** Opening Given records block **
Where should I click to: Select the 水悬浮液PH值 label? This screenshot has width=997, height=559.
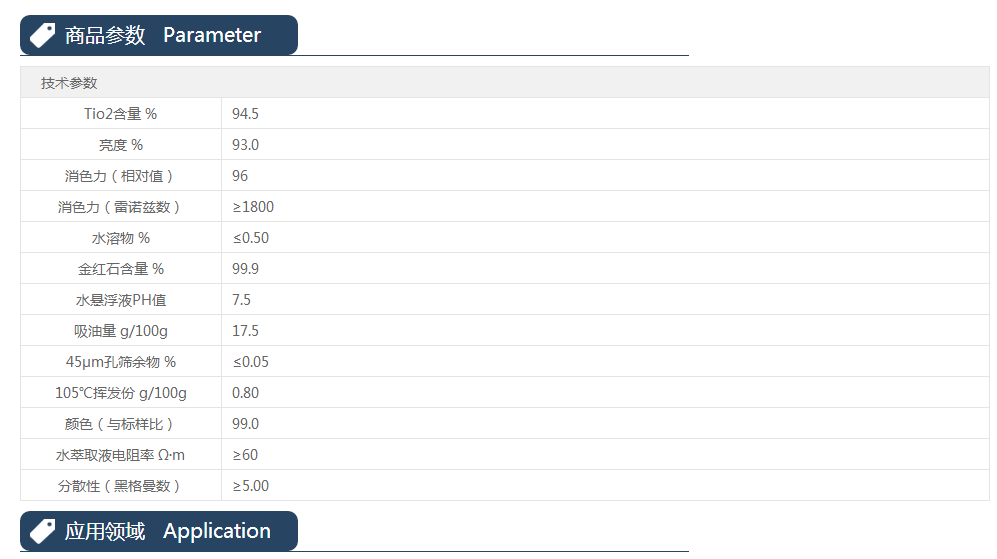click(x=120, y=300)
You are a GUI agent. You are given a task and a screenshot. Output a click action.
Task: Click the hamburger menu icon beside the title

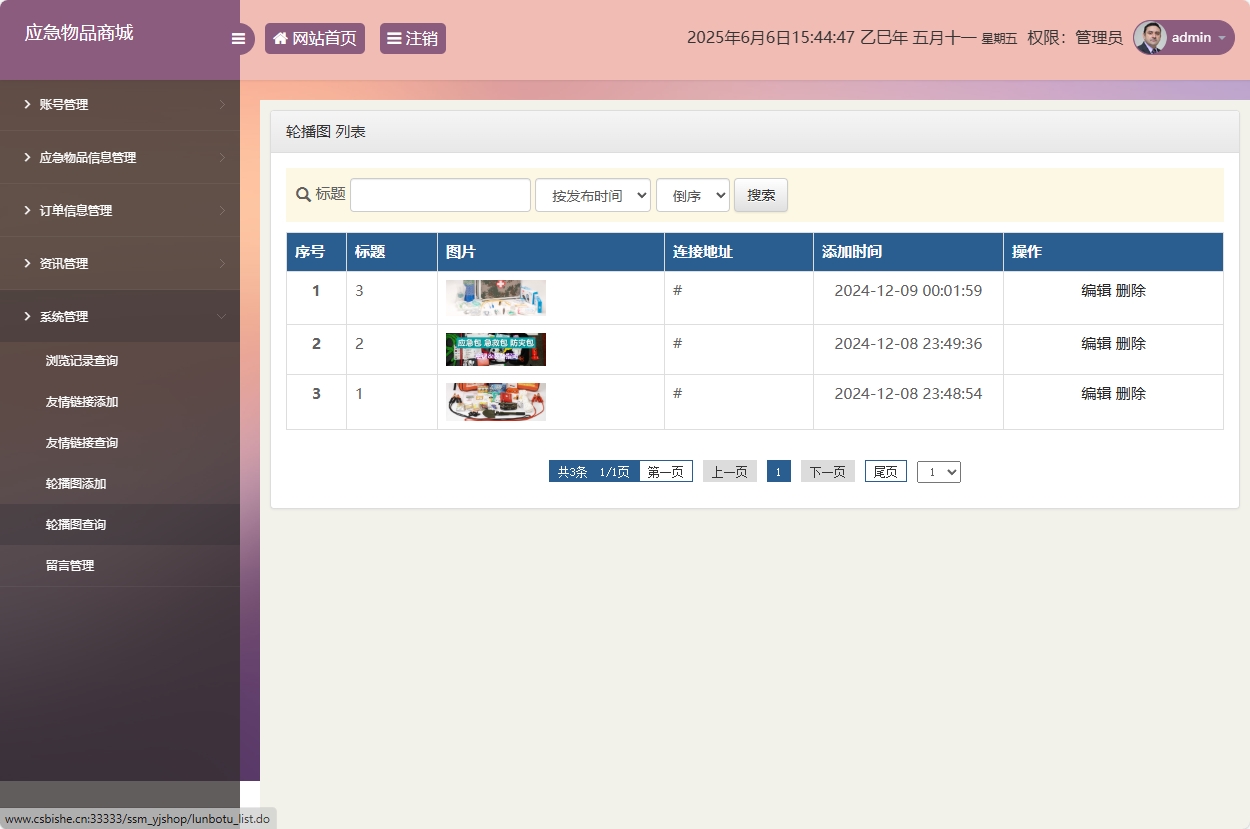click(x=238, y=38)
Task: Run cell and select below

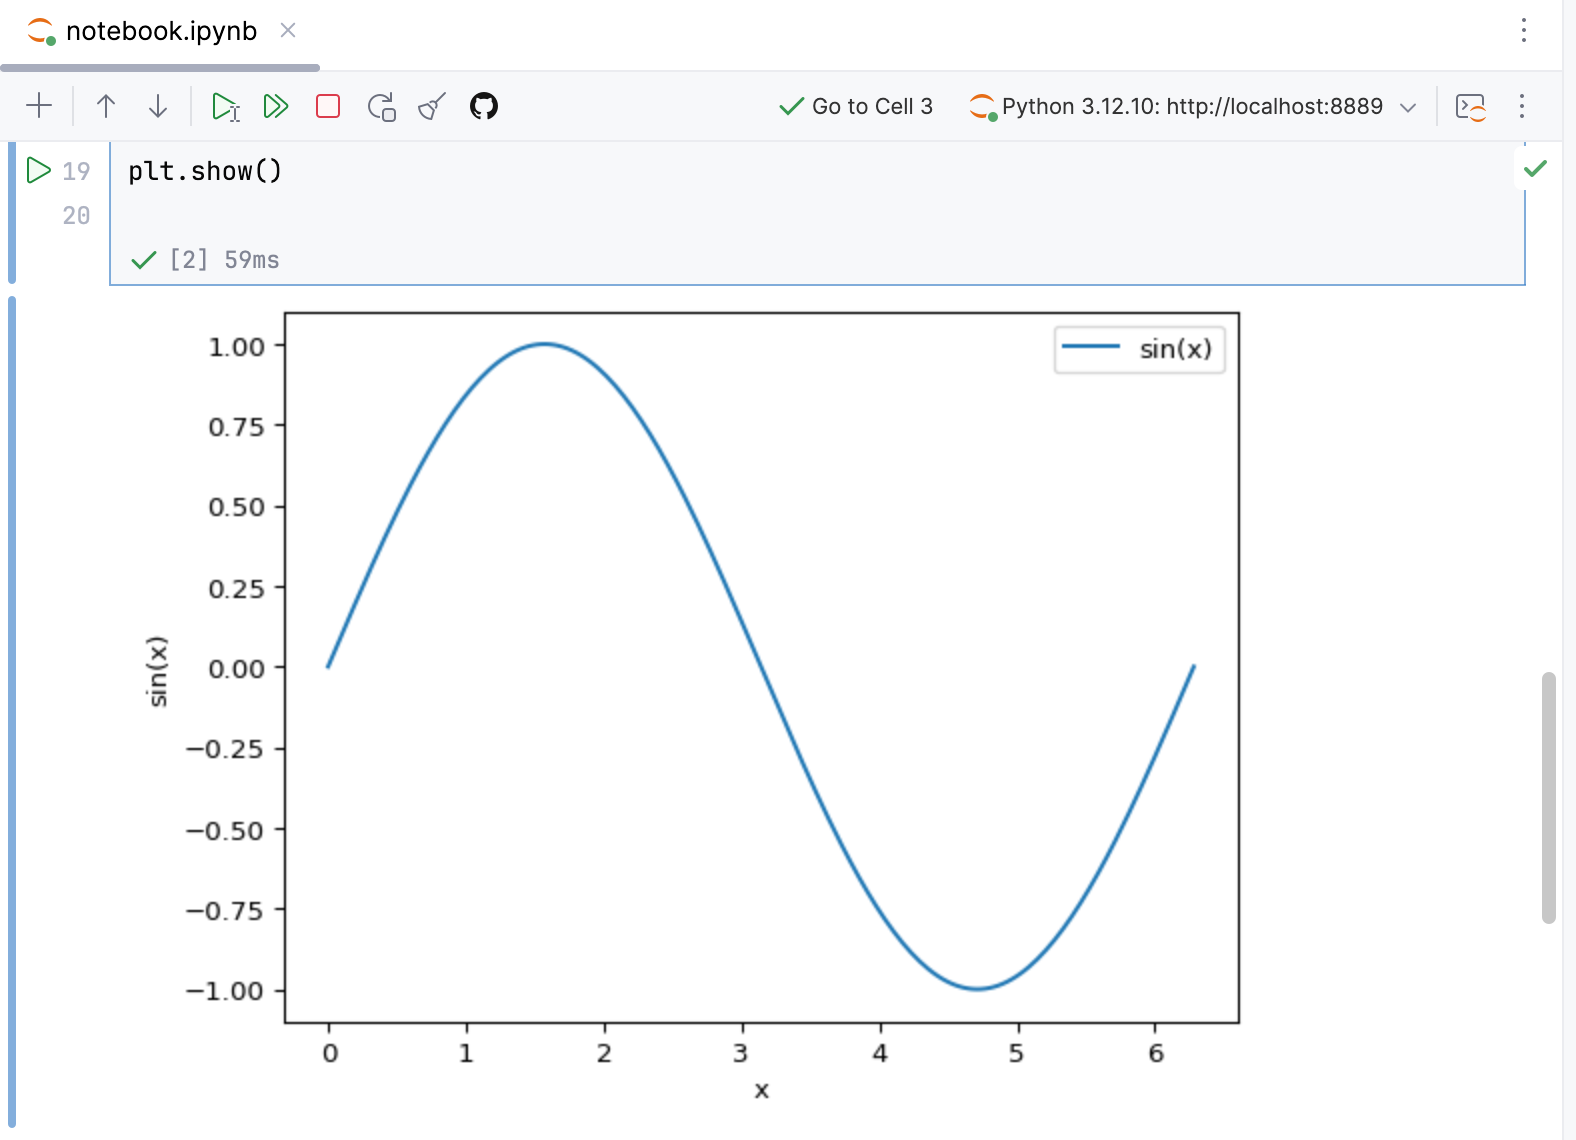Action: [226, 106]
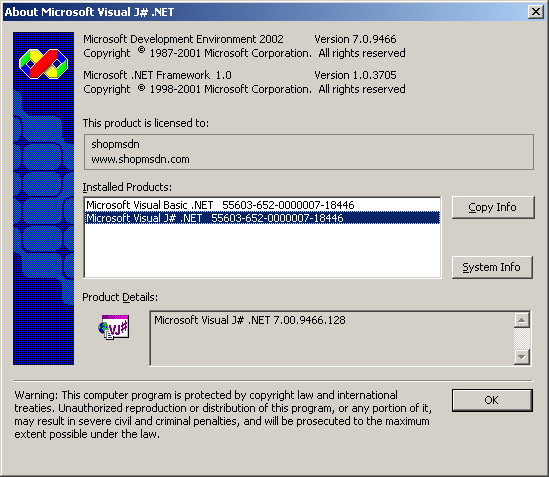Select Microsoft Visual J# .NET list entry
This screenshot has width=549, height=477.
[x=262, y=218]
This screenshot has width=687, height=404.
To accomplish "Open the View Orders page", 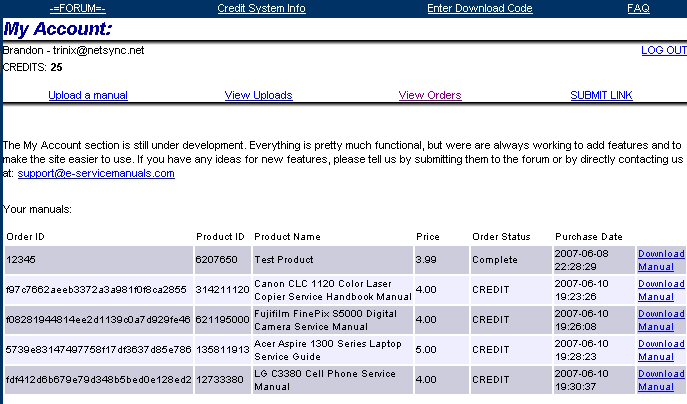I will (430, 95).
** Closing Given records block **
→ Task statement
Pictures are to be left out. Write out only the lines above starting at the one with "You are a GUI" and ending at the one with "This screenshot has width=687, height=404.", both lines included, exactly.

→ Your solution
You are a GUI agent. You are given a task and a screenshot. Output a click action.
Task: Click the hamburger menu icon beside the title

click(x=238, y=38)
Task: Run cell and select below

Action: [226, 106]
Select Microsoft Visual J# .NET list entry
This screenshot has width=549, height=477.
[x=262, y=218]
This screenshot has width=687, height=404.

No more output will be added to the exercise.